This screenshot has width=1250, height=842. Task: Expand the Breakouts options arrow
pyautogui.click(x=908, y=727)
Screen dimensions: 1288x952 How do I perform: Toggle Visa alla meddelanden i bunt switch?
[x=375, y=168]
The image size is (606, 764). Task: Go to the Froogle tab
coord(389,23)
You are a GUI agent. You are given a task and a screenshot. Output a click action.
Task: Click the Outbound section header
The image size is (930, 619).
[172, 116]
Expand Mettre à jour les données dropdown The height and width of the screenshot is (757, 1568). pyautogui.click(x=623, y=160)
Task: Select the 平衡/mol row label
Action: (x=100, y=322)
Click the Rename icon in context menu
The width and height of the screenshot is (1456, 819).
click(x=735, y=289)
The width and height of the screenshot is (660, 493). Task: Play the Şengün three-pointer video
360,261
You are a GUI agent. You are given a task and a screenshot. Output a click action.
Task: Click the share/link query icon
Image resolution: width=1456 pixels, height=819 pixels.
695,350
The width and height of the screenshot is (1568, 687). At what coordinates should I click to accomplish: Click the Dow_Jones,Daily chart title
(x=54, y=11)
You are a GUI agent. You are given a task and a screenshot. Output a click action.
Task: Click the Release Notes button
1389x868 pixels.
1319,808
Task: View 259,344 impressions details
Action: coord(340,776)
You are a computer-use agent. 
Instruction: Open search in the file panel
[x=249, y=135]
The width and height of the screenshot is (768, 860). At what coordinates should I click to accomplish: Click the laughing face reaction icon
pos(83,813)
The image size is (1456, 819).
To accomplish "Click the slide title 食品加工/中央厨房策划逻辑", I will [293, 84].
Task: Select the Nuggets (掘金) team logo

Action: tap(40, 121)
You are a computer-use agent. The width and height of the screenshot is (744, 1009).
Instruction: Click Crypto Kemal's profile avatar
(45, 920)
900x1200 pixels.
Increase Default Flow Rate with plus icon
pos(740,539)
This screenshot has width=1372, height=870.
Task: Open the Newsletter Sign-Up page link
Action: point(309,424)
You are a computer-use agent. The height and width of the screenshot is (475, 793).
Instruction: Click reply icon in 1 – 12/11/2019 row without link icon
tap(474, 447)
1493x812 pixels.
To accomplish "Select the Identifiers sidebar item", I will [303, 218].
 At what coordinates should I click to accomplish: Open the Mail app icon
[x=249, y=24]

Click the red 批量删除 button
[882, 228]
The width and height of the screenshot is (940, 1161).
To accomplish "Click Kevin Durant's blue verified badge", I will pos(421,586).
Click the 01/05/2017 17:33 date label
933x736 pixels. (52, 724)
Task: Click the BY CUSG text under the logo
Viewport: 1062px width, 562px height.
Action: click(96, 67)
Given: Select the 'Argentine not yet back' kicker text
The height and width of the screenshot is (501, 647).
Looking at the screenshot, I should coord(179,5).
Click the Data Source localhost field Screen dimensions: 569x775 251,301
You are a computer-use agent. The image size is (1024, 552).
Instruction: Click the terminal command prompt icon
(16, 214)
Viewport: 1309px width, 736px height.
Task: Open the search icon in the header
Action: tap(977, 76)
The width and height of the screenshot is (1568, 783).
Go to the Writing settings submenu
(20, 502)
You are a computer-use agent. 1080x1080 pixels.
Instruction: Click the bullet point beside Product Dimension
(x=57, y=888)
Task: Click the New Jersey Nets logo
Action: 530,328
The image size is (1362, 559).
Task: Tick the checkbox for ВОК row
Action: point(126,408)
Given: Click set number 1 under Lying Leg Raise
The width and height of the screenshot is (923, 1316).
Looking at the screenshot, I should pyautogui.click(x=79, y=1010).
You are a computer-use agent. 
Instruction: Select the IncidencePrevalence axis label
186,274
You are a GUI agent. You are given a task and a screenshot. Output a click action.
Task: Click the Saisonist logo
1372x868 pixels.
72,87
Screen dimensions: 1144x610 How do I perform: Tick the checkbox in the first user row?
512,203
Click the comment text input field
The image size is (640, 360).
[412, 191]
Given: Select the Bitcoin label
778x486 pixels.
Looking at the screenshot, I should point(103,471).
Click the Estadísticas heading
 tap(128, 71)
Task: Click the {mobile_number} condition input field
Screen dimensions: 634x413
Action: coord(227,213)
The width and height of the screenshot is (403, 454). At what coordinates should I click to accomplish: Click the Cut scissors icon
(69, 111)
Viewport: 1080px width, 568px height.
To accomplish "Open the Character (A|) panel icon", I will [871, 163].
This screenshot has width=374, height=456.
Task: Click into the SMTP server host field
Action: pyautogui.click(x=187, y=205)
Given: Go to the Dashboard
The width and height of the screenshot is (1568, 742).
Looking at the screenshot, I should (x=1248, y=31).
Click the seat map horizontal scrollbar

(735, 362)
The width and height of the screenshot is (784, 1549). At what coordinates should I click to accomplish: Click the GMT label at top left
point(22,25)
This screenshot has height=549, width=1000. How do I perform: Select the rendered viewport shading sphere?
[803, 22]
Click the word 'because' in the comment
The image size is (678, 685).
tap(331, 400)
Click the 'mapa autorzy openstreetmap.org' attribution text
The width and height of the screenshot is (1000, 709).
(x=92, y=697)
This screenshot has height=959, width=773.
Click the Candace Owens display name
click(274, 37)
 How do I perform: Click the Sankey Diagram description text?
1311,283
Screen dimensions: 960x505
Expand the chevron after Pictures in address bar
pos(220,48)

· · · · · · ·

▶ _WHAT YOU ARE ASKED TO DO_: Repeat the rows verbatim, starting at the line containing "The width and height of the screenshot is (784, 1549)." and continuing through the end of the rows, including both of those lines.

▶ _OUTPUT_:
The width and height of the screenshot is (784, 1549). At what coordinates should I click to accomplish: Click the GMT label at top left
point(22,25)
This screenshot has height=549, width=1000. How do I perform: Select the rendered viewport shading sphere?
[803, 22]
Click the word 'because' in the comment
The image size is (678, 685).
tap(331, 400)
Click the 'mapa autorzy openstreetmap.org' attribution text
The width and height of the screenshot is (1000, 709).
(x=92, y=697)
This screenshot has height=959, width=773.
Click the Candace Owens display name
click(274, 37)
 How do I perform: Click the Sankey Diagram description text?
1311,283
Screen dimensions: 960x505
Expand the chevron after Pictures in address bar
pos(220,48)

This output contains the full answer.